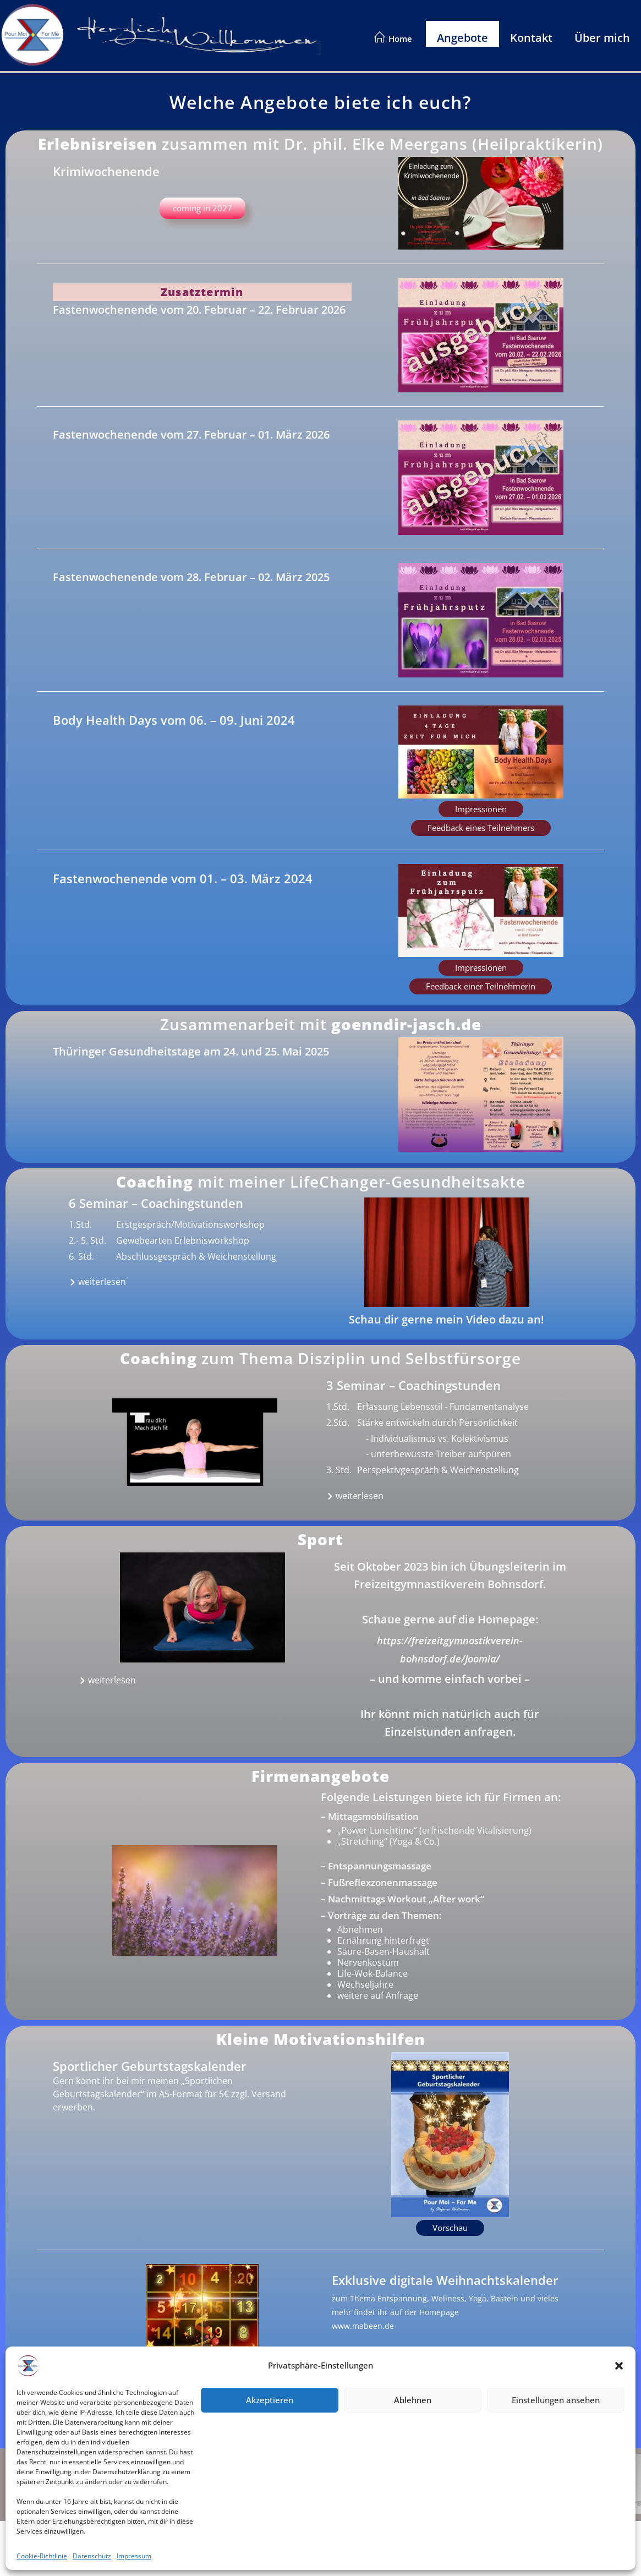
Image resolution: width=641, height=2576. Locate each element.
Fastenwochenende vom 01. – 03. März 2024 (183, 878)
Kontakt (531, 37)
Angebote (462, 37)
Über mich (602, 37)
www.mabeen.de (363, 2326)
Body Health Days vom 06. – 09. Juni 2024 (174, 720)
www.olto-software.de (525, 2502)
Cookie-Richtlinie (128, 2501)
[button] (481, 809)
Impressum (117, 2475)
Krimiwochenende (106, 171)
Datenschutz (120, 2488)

....................

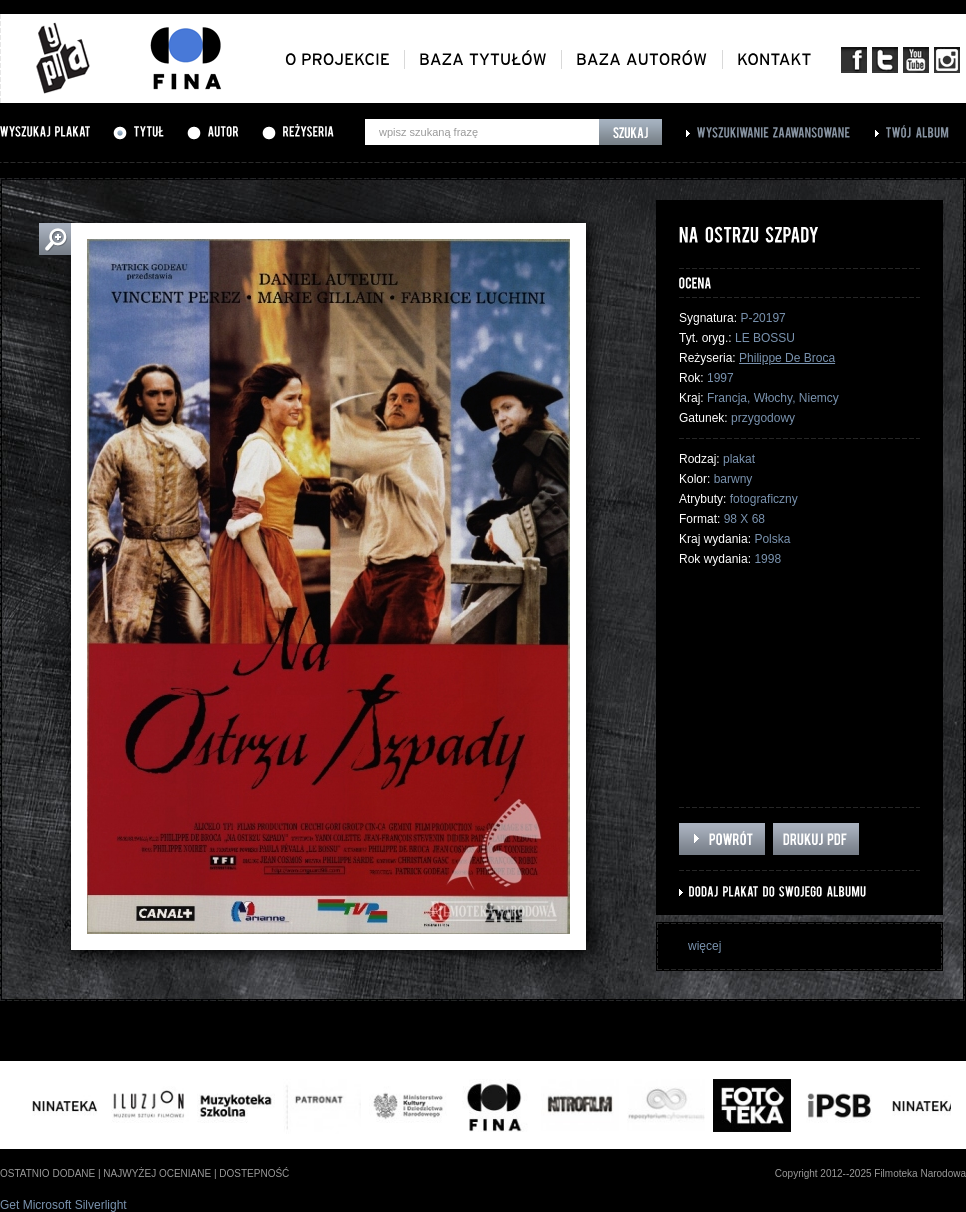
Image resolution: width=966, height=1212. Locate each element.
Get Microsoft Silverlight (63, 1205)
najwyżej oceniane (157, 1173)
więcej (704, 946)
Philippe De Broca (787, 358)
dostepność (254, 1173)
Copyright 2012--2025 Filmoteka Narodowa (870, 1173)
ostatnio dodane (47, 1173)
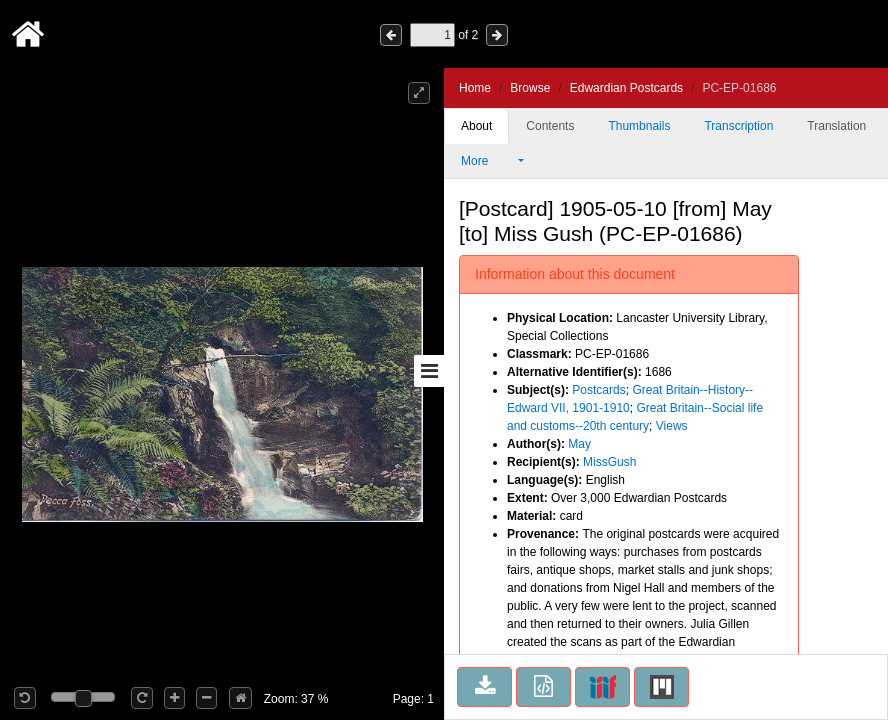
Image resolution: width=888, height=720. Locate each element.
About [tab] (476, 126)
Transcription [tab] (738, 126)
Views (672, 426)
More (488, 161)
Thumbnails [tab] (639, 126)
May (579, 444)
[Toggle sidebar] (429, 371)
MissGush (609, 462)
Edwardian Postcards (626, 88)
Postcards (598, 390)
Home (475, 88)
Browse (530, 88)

....................

* **Goal**
Write out the entries from the line with "Angebote (462, 37)" up to and including the line with "Krimiwochenende (106, 171)" as a numbered list, omitting any blank lines.

* **Complete output**
1. Angebote (462, 37)
2. Über mich (602, 37)
3. www.mabeen.de (363, 2326)
4. Body Health Days vom 06. – 09. Juni 2024 (174, 720)
5. www.olto-software.de (525, 2502)
6. Cookie-Richtlinie (128, 2501)
7. [button] (481, 809)
8. Impressum (117, 2475)
9. Krimiwochenende (106, 171)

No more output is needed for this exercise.